Surface Oxidation of Single-walled-carbon-nanotubes with Enhanced Oxygen Electroreduction Activity and Selectivity

  • a.

    College of Chemistry and Materials Science, Fujian Normal University, Fuzhou 350007, China

  • b.

    CAS Key Laboratory of Design and Assembly of Functional Nanostructures, Fujian Provincial Key Laboratory of Nanomaterials, Fujian Institute of Research on the Structure of Matter, Chinese Academy of Sciences, Fuzhou 350108, China

  • Corresponding author: Jiao-Xing XU, xujx_1220@fjirsm.ac.cn Lun-Hui GUAN, guanlh@fjirsm.ac.cn
  • Received Date: 24 February 2021
    Accepted Date: 1 March 2021

    Fund Project: the Science and Technology Planning Project of Fujian Province 2018J01023the STS Project of Fujian Province 2018T 3024

Figures(3)

  • Electrochemical oxygen reduction reaction (ORR) with 2-electron process is an alternative for decentralized H2O2 production, but it remains high challenging to develop highly active and selective catalysts for this process.

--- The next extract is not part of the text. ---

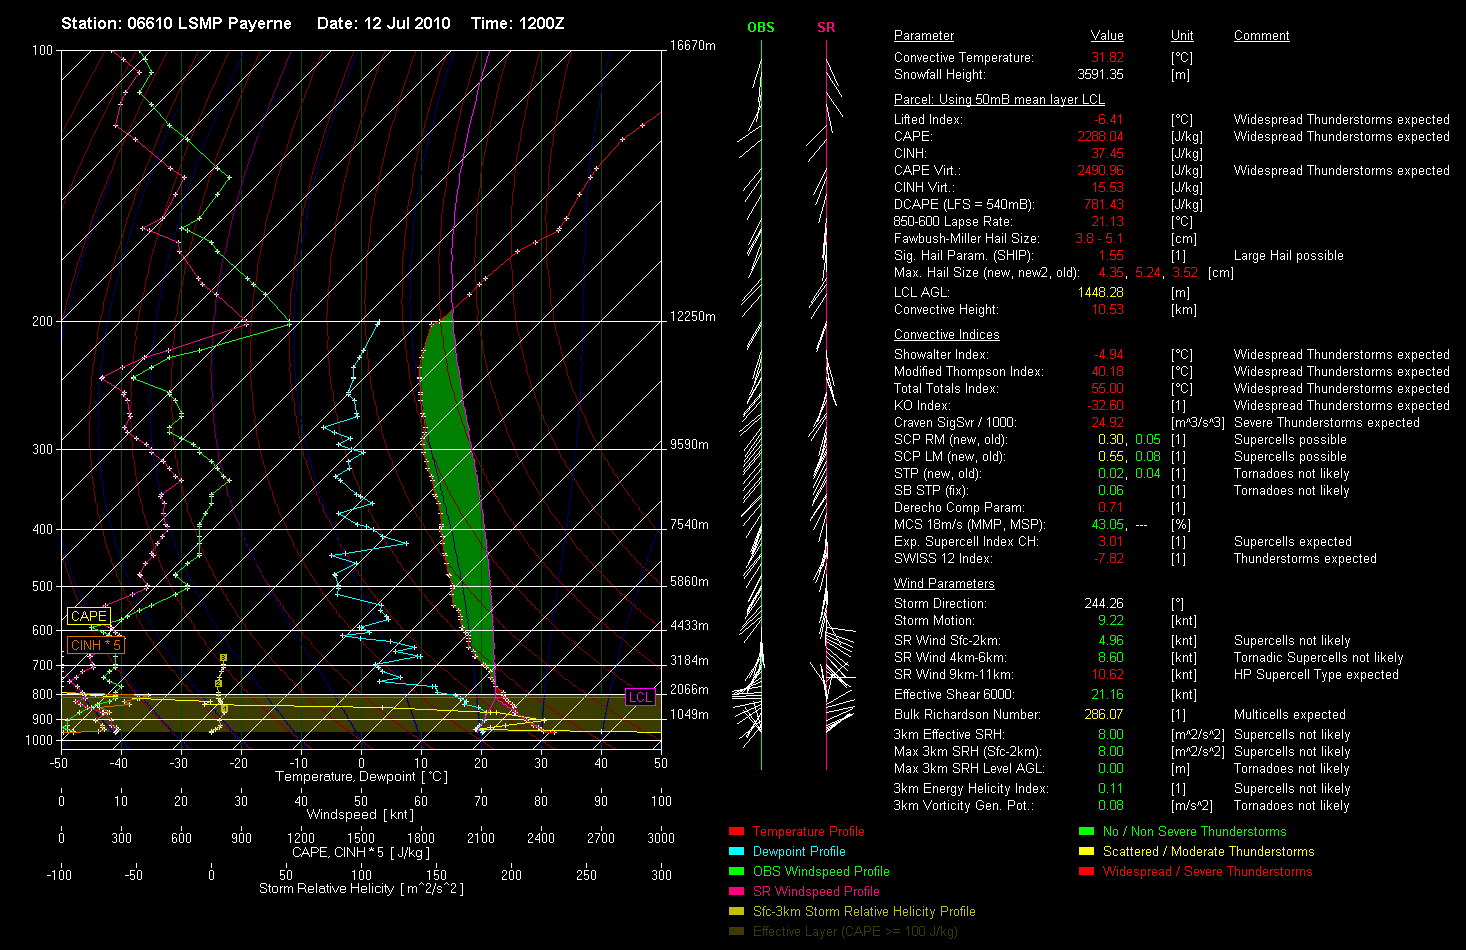Click yellow Scattered / Moderate Thunderstorms swatch
The width and height of the screenshot is (1466, 950).
point(1086,852)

In this work, we present a selective and efficient nonprecious electrocatalyst, prepared through an easily scalable mild oxidation of single-walled carbon nanotubes (SWNTs) with different oxidative acids including sulfur acid, nitride acid and mixed sulfuric/nitric acids, respectively. The high-degree oxidized SWNTs treated by mixed acids exhibit the highest activity and selectivity of electroreduction of oxygen to synthesize H2O2 at low overpotential in alkaline and neutral media. Spectroscopic characterizations suggested that the C–O is vital for catalyzing 2-electron ORR, providing an insightful understanding of defected carbon surface as the active catalytic sites for 2-electron ORR.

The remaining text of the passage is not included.